(Saved entries)
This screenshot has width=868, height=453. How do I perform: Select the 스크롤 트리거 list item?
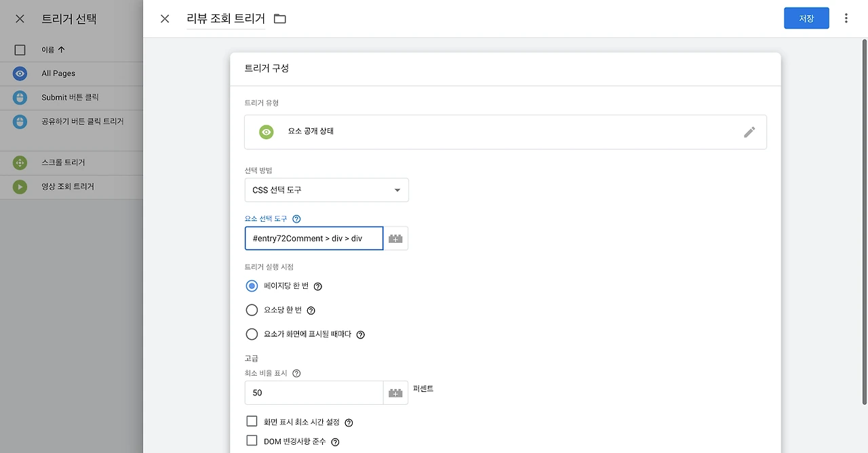coord(71,163)
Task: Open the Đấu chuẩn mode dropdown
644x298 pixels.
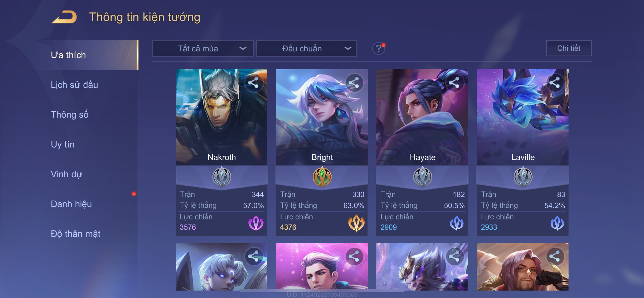Action: (307, 48)
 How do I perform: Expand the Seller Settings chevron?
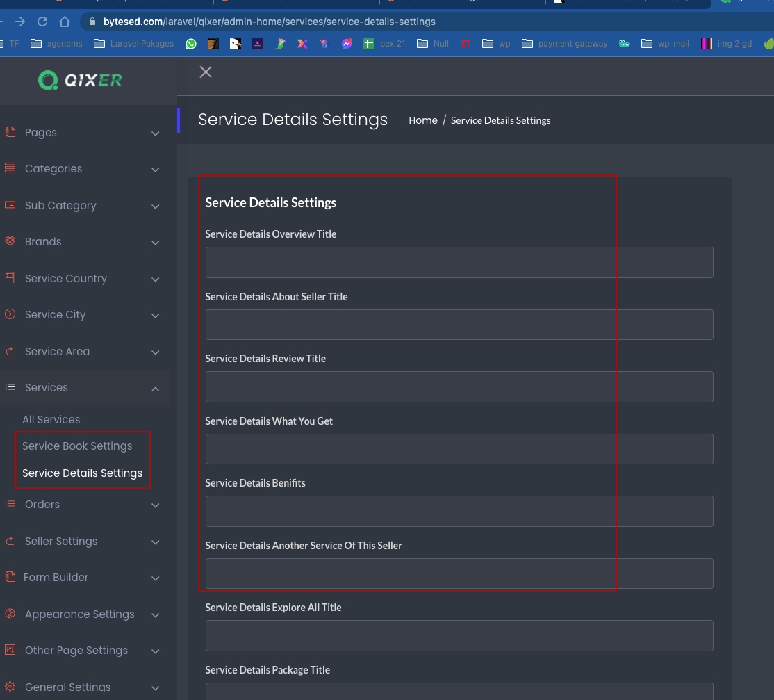coord(156,542)
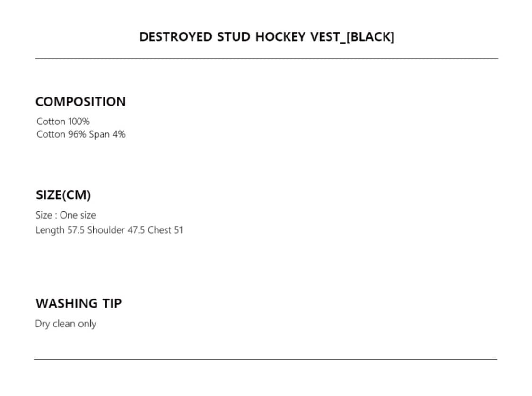This screenshot has width=532, height=396.
Task: Click the word STUD in the title
Action: coord(234,37)
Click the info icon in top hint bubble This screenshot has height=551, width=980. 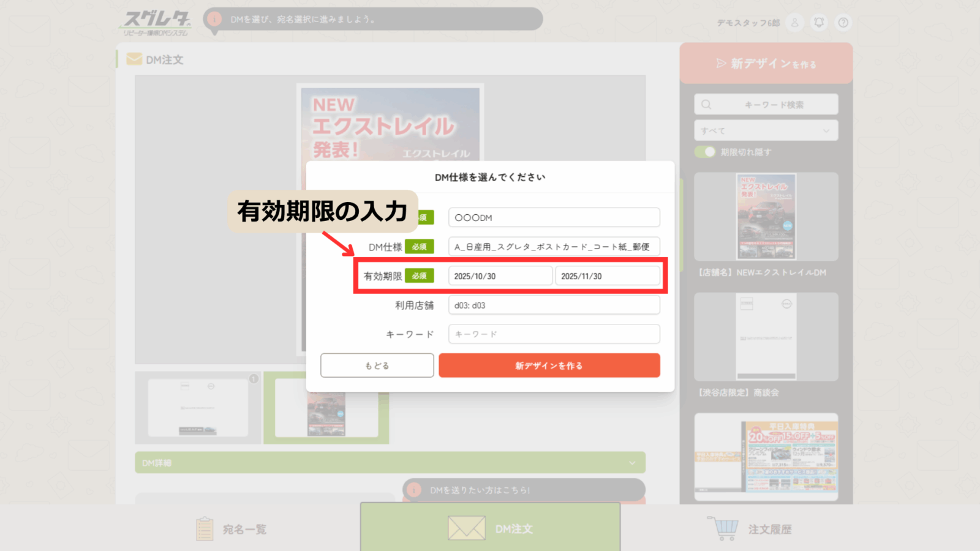[x=214, y=19]
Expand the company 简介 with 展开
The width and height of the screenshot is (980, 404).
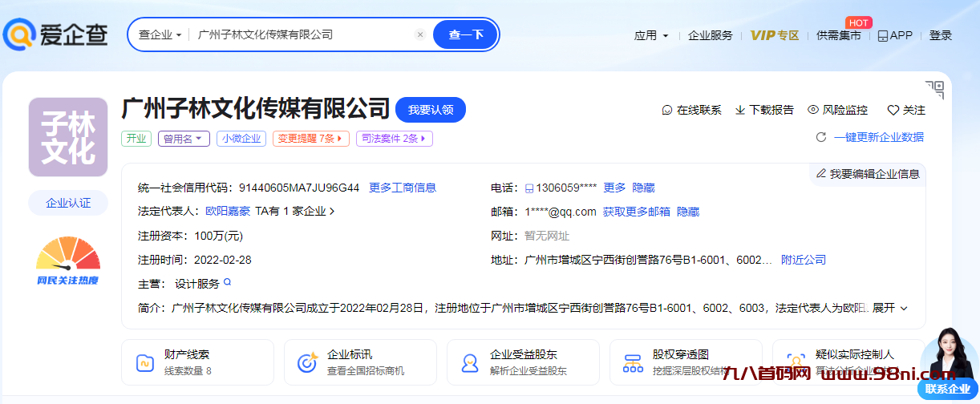point(889,308)
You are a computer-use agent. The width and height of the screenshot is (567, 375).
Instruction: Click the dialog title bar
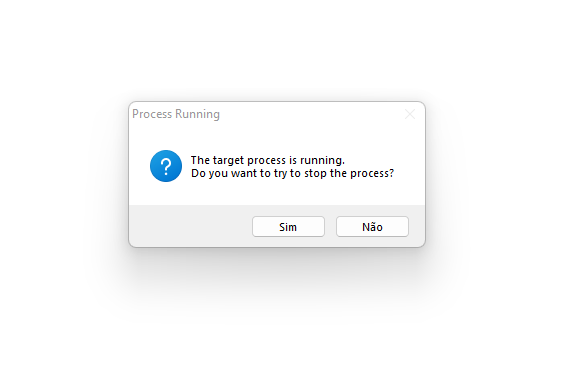(x=277, y=114)
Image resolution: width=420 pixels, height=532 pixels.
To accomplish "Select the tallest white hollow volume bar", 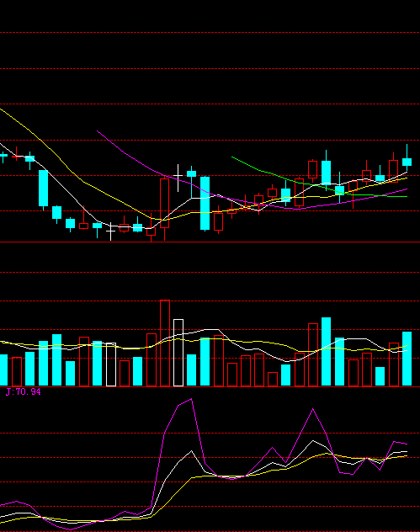I will click(178, 353).
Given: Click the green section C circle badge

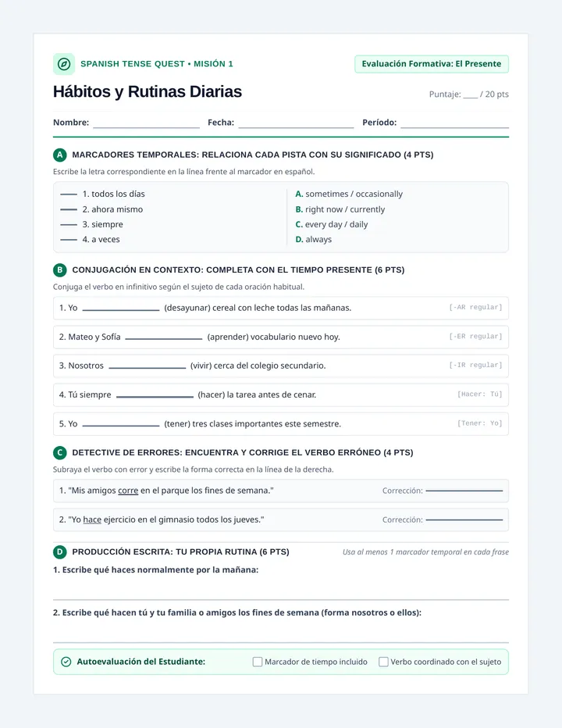Looking at the screenshot, I should [x=59, y=452].
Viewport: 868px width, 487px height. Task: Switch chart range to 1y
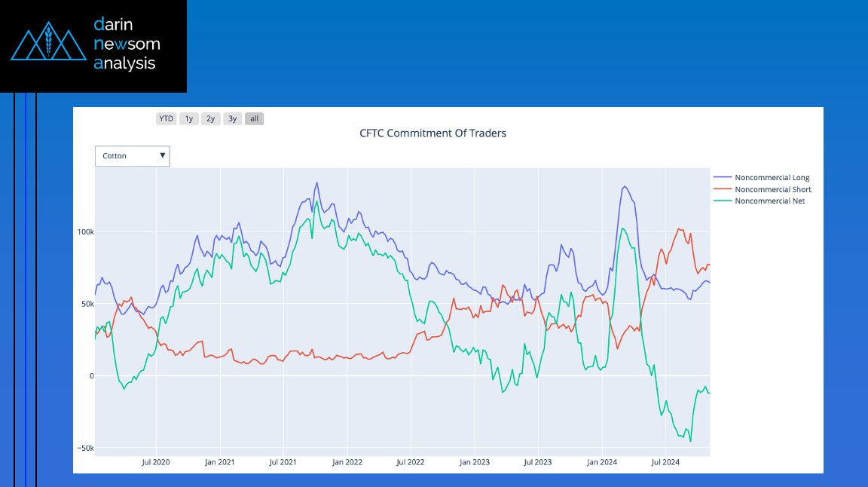189,118
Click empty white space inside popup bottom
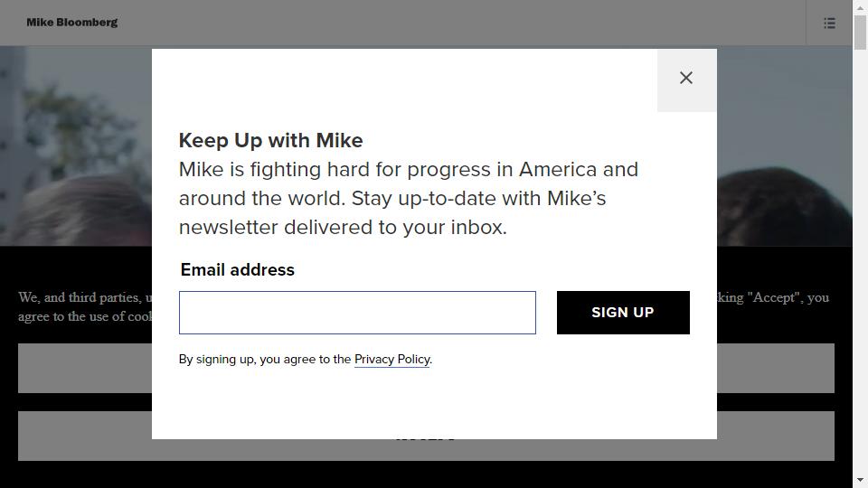Screen dimensions: 868x488 point(434,407)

WHAT YOU HAVE TO DO ->
Write out, exactly as they stand, the line with "Viewport: 868px width, 487px" and every line after it through the end of the entries above; omit the pictures.

THE COMPLETED TASK ->
Viewport: 868px width, 487px height. Task: Switch chart range to 1y
189,118
Click empty white space inside popup bottom
Screen dimensions: 868x488 point(434,407)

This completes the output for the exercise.